> **To do**: Your reply should be the full listing, copied exactly.

Content starts

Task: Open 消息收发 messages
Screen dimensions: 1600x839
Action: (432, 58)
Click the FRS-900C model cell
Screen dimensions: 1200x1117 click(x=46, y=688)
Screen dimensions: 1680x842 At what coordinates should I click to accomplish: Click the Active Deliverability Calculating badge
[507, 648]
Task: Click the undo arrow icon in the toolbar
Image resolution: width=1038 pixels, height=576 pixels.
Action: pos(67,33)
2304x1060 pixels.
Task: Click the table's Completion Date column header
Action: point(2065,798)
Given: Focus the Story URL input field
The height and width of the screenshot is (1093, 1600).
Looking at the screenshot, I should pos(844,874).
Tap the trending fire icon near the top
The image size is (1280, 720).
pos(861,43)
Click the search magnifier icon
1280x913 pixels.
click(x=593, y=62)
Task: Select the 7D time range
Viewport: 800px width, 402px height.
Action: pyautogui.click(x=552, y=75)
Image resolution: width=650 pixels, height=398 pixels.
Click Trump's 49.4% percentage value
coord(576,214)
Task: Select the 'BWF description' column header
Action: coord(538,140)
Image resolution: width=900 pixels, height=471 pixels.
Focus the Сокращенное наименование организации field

Content ends

> **Task result**:
Task: Open 消息收发 messages
Screen dimensions: 1600x839
Action: (432, 58)
Click the FRS-900C model cell
Screen dimensions: 1200x1117 click(x=46, y=688)
Screen dimensions: 1680x842 At what coordinates should I click to accomplish: Click the Active Deliverability Calculating badge
[507, 648]
Task: Click the undo arrow icon in the toolbar
Image resolution: width=1038 pixels, height=576 pixels.
Action: pos(67,33)
2304x1060 pixels.
Task: Click the table's Completion Date column header
Action: point(2065,798)
Given: Focus the Story URL input field
The height and width of the screenshot is (1093, 1600).
Looking at the screenshot, I should pos(844,874).
Tap the trending fire icon near the top
The image size is (1280, 720).
pos(861,43)
Click the search magnifier icon
1280x913 pixels.
click(x=593, y=62)
Task: Select the 7D time range
Viewport: 800px width, 402px height.
Action: pyautogui.click(x=552, y=75)
Image resolution: width=650 pixels, height=398 pixels.
Click Trump's 49.4% percentage value
coord(576,214)
Task: Select the 'BWF description' column header
Action: coord(538,140)
Image resolution: width=900 pixels, height=471 pixels.
Focus the Сокращенное наименование организации field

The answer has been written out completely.